How to complete this task | Please copy each line in the records below that contains the string "sidebar".

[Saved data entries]

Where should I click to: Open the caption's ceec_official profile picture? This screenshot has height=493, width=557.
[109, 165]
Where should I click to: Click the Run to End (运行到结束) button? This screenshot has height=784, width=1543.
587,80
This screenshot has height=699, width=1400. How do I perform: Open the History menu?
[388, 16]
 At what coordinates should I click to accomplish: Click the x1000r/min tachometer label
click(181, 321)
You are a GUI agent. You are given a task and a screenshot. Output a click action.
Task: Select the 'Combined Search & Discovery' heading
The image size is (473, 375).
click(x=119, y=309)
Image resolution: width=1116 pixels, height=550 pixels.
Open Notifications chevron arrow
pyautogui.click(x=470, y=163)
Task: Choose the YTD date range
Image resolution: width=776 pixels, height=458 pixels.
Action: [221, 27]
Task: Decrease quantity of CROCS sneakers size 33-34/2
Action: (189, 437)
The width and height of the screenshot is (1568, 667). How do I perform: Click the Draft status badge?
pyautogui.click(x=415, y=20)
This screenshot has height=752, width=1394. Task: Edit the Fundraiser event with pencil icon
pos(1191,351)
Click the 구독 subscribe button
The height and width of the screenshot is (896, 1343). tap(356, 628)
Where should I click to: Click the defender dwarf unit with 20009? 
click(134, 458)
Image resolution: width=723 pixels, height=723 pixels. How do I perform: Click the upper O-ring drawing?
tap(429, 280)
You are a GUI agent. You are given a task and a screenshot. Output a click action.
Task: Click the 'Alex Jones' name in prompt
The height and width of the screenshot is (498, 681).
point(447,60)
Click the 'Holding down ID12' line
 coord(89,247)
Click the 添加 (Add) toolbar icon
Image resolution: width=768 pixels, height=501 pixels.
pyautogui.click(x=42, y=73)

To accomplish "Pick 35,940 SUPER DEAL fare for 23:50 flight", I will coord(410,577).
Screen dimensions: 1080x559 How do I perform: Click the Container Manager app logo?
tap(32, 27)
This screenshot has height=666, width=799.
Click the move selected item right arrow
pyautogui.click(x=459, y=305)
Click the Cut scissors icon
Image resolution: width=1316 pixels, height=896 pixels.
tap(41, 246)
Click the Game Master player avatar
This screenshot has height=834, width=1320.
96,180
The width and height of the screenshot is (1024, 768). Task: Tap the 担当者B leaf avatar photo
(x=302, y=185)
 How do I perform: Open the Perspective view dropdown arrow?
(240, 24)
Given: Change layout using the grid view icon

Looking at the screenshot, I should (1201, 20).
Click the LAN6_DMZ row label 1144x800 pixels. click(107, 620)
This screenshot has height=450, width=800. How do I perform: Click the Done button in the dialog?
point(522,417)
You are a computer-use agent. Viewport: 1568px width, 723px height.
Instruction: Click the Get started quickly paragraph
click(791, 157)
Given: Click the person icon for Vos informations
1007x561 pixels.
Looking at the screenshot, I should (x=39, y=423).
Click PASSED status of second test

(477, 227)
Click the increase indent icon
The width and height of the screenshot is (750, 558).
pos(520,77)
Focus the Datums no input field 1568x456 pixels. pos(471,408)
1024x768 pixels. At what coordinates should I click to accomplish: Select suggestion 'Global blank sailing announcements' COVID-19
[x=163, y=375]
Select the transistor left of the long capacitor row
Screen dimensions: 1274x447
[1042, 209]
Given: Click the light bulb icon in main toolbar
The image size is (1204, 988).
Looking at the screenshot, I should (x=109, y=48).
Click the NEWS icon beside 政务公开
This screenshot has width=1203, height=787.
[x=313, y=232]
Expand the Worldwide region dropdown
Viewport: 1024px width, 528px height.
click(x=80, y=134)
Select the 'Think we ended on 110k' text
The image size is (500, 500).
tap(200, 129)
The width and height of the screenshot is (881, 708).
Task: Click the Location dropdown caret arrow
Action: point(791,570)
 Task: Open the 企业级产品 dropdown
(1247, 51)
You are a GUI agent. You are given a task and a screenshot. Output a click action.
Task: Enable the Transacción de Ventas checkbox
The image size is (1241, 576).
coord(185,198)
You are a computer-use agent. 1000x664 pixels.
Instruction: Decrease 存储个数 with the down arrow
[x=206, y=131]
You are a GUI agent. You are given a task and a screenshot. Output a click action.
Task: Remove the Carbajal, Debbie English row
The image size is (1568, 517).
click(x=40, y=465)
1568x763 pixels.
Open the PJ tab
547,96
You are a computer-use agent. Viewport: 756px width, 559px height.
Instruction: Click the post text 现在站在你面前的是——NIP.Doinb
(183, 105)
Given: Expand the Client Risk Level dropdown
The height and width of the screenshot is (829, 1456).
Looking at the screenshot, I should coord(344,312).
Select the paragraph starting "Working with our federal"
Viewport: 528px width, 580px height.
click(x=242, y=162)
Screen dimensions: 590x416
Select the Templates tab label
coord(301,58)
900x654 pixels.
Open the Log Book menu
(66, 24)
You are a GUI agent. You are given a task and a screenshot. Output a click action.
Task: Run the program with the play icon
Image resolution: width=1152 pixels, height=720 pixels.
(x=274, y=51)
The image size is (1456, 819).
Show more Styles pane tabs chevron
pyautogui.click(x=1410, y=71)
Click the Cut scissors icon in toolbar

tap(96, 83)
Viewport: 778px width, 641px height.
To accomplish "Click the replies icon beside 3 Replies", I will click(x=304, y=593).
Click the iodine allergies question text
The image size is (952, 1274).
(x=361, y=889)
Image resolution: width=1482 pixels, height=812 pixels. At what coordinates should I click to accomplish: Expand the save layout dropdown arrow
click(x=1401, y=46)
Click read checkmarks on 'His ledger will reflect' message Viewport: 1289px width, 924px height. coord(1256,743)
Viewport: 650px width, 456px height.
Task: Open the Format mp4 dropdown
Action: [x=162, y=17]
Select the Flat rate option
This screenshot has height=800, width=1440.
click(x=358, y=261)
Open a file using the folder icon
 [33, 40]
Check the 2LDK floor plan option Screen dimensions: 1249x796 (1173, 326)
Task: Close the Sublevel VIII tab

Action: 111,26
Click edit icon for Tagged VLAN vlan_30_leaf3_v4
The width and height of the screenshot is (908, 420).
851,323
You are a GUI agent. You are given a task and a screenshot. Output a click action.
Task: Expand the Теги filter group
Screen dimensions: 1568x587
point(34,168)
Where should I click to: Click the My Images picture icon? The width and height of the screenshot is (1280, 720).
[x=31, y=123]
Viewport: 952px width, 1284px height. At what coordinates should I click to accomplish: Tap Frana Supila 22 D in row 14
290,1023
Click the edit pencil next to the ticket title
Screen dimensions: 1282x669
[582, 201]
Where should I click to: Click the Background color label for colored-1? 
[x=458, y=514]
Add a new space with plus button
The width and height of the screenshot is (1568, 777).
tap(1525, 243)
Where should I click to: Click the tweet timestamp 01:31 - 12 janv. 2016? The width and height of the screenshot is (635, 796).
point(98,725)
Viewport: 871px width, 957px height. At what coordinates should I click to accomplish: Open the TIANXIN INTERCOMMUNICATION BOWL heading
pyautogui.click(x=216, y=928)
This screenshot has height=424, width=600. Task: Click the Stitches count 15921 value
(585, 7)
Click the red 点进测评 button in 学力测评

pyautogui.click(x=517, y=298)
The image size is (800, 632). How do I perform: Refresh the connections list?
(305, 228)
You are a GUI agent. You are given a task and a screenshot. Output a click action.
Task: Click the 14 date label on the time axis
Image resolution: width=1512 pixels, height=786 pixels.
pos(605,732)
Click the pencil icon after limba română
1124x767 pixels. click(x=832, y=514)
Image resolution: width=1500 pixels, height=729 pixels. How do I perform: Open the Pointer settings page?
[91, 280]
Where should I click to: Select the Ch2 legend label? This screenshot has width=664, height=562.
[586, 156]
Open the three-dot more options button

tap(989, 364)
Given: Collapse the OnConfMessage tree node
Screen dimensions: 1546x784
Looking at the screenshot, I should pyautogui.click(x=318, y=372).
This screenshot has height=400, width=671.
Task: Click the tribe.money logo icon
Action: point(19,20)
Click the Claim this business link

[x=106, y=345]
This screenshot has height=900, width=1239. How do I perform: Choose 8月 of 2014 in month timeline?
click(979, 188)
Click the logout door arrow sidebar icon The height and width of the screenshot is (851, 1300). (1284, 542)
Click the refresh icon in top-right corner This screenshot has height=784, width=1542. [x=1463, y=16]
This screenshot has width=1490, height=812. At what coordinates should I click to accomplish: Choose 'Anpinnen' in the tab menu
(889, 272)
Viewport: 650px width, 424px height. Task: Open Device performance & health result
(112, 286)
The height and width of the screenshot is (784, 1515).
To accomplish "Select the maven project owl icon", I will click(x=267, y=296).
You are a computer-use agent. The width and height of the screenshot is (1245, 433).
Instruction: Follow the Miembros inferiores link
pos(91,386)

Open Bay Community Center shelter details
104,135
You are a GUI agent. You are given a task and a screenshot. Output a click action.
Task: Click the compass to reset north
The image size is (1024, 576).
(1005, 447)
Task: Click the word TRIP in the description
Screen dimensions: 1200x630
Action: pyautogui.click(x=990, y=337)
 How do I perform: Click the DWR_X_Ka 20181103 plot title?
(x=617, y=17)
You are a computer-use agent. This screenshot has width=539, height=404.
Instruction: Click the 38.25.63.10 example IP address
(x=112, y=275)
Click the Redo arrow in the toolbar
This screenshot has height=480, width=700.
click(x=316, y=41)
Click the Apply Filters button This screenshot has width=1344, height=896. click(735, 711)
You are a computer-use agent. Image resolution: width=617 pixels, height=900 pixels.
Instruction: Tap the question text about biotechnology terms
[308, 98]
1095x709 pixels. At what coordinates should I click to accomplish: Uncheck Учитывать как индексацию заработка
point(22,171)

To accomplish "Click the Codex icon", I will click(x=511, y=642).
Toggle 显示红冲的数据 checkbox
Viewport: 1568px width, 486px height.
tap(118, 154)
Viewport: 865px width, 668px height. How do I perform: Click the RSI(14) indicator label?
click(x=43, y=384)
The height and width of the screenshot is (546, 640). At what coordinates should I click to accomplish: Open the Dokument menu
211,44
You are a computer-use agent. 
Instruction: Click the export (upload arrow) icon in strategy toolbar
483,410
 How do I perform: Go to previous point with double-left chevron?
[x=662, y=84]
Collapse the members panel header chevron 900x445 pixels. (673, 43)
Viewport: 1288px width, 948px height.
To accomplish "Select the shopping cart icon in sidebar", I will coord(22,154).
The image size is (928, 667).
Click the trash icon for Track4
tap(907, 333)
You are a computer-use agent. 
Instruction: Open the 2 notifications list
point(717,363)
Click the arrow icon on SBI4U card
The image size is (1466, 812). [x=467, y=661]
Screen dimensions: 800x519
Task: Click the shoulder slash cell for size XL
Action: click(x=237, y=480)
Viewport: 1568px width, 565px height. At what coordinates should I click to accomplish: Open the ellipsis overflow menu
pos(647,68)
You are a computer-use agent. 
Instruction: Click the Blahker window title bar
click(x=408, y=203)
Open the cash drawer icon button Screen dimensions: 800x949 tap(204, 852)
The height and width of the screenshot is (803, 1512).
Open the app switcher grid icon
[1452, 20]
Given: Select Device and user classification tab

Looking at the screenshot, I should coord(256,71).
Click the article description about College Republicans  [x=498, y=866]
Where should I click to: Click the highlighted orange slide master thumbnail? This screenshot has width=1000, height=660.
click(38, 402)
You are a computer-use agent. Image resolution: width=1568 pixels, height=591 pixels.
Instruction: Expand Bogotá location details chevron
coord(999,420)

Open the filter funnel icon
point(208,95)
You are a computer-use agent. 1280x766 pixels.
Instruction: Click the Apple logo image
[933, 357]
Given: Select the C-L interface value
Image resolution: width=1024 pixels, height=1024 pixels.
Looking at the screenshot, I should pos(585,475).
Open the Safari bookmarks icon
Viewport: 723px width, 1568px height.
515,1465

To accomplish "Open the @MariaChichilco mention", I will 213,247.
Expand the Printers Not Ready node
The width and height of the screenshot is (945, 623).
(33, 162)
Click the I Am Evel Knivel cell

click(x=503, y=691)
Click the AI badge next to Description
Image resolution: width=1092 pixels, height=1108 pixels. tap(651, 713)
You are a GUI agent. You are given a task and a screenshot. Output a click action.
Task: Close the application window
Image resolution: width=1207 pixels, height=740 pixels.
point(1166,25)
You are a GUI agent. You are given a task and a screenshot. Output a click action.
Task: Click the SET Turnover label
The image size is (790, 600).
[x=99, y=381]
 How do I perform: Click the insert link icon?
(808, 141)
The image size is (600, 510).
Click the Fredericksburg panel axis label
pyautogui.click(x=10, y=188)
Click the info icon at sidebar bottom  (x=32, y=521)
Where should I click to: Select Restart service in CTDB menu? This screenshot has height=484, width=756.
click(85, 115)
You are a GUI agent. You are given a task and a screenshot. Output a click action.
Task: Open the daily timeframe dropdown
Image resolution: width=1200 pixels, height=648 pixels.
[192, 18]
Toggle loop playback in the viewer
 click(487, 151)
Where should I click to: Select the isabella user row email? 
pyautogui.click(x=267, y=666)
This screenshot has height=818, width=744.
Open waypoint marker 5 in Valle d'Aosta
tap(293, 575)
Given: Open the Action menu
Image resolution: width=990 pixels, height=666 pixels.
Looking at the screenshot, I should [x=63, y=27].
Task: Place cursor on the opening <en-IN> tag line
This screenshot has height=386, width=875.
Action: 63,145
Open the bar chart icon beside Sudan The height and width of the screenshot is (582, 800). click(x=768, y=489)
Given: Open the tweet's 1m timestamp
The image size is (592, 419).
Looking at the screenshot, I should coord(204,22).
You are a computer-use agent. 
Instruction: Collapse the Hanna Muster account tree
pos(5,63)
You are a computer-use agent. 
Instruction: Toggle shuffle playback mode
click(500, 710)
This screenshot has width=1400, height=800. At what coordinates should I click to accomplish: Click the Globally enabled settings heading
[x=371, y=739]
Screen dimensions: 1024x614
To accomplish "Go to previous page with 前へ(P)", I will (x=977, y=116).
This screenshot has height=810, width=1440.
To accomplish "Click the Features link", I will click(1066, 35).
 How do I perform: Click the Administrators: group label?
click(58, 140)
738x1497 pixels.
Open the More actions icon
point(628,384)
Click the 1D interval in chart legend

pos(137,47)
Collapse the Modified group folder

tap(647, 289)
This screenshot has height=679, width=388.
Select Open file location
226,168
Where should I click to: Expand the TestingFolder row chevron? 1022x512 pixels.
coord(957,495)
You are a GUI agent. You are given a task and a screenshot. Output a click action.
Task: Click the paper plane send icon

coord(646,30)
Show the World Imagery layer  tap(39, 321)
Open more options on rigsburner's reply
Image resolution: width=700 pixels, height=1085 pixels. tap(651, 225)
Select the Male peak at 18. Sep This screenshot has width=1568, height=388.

Output of the task |
Click the logout door arrow sidebar icon The height and width of the screenshot is (851, 1300). (1284, 542)
To accomplish "Select the shopping cart icon in sidebar", I will coord(22,154).
Click the info icon at sidebar bottom  (x=32, y=521)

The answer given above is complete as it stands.